* **PROBLEM DESCRIPTION**
Copy every line from the one containing "Over ons (14, 385)" down to the final line, both included, without changing anything.

Recorded data
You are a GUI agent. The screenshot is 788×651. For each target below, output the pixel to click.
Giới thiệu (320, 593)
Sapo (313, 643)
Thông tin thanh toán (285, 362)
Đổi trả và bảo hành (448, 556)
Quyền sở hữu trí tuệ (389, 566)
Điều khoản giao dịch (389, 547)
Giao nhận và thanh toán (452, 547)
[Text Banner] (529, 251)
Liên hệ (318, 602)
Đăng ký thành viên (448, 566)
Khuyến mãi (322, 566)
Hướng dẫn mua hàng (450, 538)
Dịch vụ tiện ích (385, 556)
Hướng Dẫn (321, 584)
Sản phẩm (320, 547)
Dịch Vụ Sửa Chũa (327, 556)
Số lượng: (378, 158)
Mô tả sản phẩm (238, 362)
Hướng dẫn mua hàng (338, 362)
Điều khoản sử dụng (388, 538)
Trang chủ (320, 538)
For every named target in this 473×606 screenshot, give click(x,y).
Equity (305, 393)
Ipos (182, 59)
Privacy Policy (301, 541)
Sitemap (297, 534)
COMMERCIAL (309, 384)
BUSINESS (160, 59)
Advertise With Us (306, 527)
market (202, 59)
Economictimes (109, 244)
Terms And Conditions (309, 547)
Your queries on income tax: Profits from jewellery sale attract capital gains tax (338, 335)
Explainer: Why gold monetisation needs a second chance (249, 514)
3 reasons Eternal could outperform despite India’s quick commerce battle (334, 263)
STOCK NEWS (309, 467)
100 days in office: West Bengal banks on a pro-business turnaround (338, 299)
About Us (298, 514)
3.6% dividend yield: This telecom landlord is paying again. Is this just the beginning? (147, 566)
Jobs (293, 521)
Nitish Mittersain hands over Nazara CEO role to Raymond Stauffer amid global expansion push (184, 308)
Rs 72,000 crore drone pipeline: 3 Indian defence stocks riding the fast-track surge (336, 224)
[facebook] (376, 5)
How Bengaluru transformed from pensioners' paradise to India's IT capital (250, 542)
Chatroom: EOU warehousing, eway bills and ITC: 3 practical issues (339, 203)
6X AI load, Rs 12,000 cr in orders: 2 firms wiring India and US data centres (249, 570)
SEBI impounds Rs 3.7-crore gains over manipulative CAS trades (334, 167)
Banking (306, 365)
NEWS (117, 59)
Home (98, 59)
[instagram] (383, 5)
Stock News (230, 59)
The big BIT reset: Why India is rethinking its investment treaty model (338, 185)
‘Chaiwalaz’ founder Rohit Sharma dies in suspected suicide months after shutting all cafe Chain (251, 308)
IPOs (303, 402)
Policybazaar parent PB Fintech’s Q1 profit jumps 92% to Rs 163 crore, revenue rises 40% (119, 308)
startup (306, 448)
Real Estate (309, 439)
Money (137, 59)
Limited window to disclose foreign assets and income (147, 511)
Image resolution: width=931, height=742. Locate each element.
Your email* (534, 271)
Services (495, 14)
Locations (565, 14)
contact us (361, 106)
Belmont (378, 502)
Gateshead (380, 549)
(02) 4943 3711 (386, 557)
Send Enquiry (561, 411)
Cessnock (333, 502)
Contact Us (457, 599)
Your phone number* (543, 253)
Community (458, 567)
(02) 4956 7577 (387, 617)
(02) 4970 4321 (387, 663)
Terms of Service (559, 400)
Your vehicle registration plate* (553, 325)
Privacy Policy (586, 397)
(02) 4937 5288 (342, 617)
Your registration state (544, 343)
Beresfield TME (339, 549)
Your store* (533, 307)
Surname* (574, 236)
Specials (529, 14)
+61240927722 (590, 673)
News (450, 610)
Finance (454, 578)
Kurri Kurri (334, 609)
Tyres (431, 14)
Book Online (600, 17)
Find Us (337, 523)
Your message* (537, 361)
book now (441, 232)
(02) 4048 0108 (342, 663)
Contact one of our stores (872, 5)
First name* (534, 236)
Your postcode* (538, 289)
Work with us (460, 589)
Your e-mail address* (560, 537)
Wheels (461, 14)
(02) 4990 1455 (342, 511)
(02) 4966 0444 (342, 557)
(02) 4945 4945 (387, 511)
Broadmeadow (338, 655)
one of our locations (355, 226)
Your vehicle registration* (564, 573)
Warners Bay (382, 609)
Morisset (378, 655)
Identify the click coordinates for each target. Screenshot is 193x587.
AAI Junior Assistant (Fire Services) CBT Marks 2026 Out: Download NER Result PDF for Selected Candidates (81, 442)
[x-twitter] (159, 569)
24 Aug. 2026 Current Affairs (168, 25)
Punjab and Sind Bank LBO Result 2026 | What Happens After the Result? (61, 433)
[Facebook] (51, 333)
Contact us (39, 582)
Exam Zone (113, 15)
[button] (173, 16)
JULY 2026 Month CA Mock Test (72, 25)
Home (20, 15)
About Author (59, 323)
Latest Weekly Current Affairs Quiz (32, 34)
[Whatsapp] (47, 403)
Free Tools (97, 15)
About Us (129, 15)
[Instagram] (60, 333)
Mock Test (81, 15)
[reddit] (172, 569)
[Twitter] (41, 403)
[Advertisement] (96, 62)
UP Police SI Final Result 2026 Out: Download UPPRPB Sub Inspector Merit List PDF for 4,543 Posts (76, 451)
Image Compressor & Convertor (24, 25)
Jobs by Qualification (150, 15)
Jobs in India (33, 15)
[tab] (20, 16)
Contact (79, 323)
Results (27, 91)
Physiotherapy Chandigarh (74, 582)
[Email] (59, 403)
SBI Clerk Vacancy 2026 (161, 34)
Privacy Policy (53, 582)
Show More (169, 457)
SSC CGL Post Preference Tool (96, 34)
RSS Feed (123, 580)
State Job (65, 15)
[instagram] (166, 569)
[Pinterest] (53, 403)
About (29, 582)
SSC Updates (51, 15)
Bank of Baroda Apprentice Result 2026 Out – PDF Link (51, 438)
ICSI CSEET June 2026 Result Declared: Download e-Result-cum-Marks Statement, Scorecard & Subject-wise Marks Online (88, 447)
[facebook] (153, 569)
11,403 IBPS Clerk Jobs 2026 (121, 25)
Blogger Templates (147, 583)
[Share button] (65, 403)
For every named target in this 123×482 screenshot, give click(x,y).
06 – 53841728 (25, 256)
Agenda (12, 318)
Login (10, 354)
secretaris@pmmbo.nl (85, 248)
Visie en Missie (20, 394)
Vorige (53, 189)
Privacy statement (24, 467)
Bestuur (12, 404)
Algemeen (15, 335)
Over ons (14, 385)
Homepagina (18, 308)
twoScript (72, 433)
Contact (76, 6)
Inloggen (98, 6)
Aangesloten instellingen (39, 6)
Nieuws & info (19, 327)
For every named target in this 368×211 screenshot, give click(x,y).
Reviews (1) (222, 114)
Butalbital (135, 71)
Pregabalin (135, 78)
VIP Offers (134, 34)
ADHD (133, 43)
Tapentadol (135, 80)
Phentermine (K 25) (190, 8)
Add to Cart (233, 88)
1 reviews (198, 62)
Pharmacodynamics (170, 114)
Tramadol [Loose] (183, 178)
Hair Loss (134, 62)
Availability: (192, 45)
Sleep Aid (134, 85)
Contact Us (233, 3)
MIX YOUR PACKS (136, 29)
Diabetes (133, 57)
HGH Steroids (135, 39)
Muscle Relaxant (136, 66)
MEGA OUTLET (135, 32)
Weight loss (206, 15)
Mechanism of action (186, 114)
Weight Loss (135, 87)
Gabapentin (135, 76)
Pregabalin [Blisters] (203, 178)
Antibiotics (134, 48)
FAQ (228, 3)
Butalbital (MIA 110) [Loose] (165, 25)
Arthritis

* **CORRECT RESPONSE**
Over ons (14, 385)
Homepagina (18, 308)
twoScript (72, 433)
Contact (76, 6)
Inloggen (98, 6)
Aangesloten instellingen (39, 6)
Nieuws & info (19, 327)
For every named target in this 368×211 screenshot, give click(x,y).
Reviews (1) (222, 114)
Butalbital (135, 71)
Pregabalin (135, 78)
VIP Offers (134, 34)
ADHD (133, 43)
Tapentadol (135, 80)
Phentermine (K 25) (190, 8)
Add to Cart (233, 88)
1 reviews (198, 62)
Pharmacodynamics (170, 114)
Tramadol [Loose] (183, 178)
Hair Loss (134, 62)
Availability: (192, 45)
Sleep Aid (134, 85)
Contact Us (233, 3)
MIX YOUR PACKS (136, 29)
Diabetes (133, 57)
HGH Steroids (135, 39)
Muscle Relaxant (136, 66)
MEGA OUTLET (135, 32)
Weight loss (206, 15)
Mechanism of action (186, 114)
Weight Loss (135, 87)
Gabapentin (135, 76)
Pregabalin [Blisters] (203, 178)
Antibiotics (134, 48)
FAQ (228, 3)
Butalbital (MIA 110) [Loose] (165, 25)
Arthritis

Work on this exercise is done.